Polypodium interjectum is a species of fern.

==Description==
A medium-sized, ladder-like fern possessing an oval outline (mostly 2-4 x as long as wide), widening from both ends toward the middle or a little below it, with a truncated base abruptly transitioning to its stem, the base leaflets at maturity tending to be folded inwards.

Its preferred habitat is mild basic (to slightly acidic) in slight shade.

The fertile sori under the leaf are elliptic when very young, and tend to be bright yellow when maturer but unopened.
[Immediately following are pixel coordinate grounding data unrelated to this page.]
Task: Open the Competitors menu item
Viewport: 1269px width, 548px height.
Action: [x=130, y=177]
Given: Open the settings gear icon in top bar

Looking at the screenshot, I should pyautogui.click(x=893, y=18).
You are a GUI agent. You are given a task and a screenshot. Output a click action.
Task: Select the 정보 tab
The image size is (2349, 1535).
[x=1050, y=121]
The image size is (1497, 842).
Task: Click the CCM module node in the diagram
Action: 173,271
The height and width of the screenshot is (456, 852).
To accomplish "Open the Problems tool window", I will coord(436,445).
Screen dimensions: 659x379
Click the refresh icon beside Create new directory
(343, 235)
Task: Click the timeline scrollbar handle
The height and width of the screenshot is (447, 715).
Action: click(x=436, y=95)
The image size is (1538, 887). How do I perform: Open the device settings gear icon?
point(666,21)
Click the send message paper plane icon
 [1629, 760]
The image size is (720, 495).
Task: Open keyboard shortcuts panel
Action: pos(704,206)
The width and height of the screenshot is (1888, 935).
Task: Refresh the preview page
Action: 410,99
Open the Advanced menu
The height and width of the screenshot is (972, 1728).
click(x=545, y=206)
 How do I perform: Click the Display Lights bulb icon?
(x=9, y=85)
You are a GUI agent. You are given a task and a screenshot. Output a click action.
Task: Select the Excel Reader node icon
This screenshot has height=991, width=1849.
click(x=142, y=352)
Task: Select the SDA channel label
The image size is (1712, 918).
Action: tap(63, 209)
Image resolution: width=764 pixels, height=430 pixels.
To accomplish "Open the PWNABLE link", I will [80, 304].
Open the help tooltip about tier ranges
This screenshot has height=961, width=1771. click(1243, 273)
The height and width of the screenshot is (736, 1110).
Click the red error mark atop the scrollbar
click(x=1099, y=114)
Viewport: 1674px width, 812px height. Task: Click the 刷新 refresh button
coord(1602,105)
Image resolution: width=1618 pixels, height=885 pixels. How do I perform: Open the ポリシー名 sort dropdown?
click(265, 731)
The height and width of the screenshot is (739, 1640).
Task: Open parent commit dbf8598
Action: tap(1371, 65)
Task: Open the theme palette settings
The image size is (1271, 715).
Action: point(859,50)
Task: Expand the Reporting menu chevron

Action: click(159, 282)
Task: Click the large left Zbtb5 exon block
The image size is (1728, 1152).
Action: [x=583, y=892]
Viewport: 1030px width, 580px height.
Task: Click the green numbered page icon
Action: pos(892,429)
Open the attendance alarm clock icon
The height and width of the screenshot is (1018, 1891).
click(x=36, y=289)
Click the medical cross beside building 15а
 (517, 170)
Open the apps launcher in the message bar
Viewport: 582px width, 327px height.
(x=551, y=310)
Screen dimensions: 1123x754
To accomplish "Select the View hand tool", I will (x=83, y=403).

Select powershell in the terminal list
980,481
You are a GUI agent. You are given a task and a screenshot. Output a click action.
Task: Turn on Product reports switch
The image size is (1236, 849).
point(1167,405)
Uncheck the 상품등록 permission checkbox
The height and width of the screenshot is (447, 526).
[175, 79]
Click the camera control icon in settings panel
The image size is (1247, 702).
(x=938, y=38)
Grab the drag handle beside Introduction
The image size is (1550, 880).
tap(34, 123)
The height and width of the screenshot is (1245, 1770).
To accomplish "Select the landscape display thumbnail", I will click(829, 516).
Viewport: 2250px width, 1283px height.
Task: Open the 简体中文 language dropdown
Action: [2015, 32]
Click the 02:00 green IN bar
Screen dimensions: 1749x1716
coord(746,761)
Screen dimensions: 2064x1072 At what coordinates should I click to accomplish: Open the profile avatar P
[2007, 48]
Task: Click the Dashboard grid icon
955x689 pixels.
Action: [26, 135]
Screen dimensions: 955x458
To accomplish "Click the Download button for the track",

Technically, sporangia can be scraped off from under the leaf, and under a 200x lens (or better) they on average have a small backbone (annulus) of 7-9 (4-13) thick-walled cells, with 2-3 basal cells that are much wider than the annulus, and no branched long hairs (paraphyses, 0.5-1.4 mm) intermingled.

==Similar Species==
Similar species include -

- P. vulgare - Leaf outline is narrowish throughout (mostly 3-6 x as long as wide) with fairly straight sides except the growing top, the base leaflets tending to be held open, sori when immature round, when mature darkish, especially tolerant of acid and exposure. Sporangia at 200x have a long annulus of 10-14 (7-17) hardened cells, with 1 base cell not much wider than the annulus.
- P. cambricum - Leaf outline rather broad (width generally 50% or more of length) and usually triangular (widest at base), the base leaflets folding inwards, mostly on basic rocks in moist places. Sporangia at 200x have a similarly short annulus of 5-10 (4-19) hardened cells, with 3-4 base cells (much wider than the annulus) and some branched long 1 mm (0.5-1.4 mm) hairs intermingled. P. macaronesicum is rather similar.

==Range==
Most of Europe, far-Western Russia, Turkey and Iran.